指示と条件: 下の本文では、公証人の仕事としてどのようなものが挙げられていますか。すべて答えてください。

本文:
►

そうだねー。これまで自筆証書遺言について話してきたので、公正証書遺言について話してみようかな。一般的には「公正証書遺言」と呼ばれているが、正しくは「遺言公正証書」と言っている。公証人役場に在籍している公証人さんによって作られる遺言書なのさ。
  「公証人」とか「公証役場」とか、あまり聞いたことのない言葉だけれど、これはどういうものなの?
確かに馴染みの薄い言葉だね。公証人と言うのは、今から100年前に作られた「公証人法」という法律に詳しく定められている。それによると、法務大臣によって任命され、法務局や地方法務局に所属してお仕事をする人のことであると書いてある。特別職の国家公務員ということになるね。そして、そのお仕事をする場所が公証人役場といわれているところなんだ。日本全国の主だった都市に設置されている。でもね、国からお給料は出ない。
公証業務の手数料や日当がお給料の変わりになるんだ。
  公証人さんは、遺言書をつくるだけのお仕事をするの?
そんな事はない。公正証書でいろいろな契約を作ったり、会社を設立するときに必要な定款を認証したり、確定日付といって、重要な文書類を作った日付を証明したりするんだね。公正証書遺言をつくるのは、そのうちの1つなのさ。
  契約書や遺言書を公正証書で作ると何か良いことがあるの?
ジュンは良いところに気がついたね。とても大きな効力があるんだ。順を追って説明してみよう。まず、契約という言葉を知っているね。ものを売ったり買ったりする行為や、お金を貸したり借りたりすることは全て契約により行われる。この契約は必ずしも書面でしなければならないというものではなく、口頭での約束(口約束)でもかまわない。ただ、後になってから、双方の間で主張が食い違った場合、証明の手段が無くなってしまうので、大事な契約は文書で作っておくわけだ。
そこで、こんな例を考えてみると分かりやすいね。AさんがBさんからお金を借りているにも関わらず返さなかったとする。Bさんは困って、貸したお金を返してくれと裁判所に申し立てた。裁判所は二人でつくった契約書に基いて、Aさんに対しお金を返すよう判決を言い渡した。しかし、それでもAさんは従ってくれない。このような場合には、その判決に基いて裁判所が強制執行をして、Aさんの財産やお給料を差し押さえて貸金を取り戻してくれる。しかし、裁判をするにはお金も時間もかかるから大変だ。そんな時には、予め公証人さんに関与してもらって、強制執行認諾付きの契約書を公正証書で作っておくといい。もし約束を守らない場合には、いちいち時間とお金をかけて裁判をしなくても、即座に強制執行が出来るのさ。つまり、公正証書というのは、裁判の結果出された確定判決と同じ効力を持った文書になるということだな。

◄

データ欄:
►

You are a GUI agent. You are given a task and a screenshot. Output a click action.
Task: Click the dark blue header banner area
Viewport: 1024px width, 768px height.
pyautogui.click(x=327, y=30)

◄

解答:
- 公正証書でいろいろな契約を作ること
- 会社を設立するときに必要な定款を認証すること
- 確定日付として、重要な文書類を作った日付を証明すること
- 公正証書遺言をつくること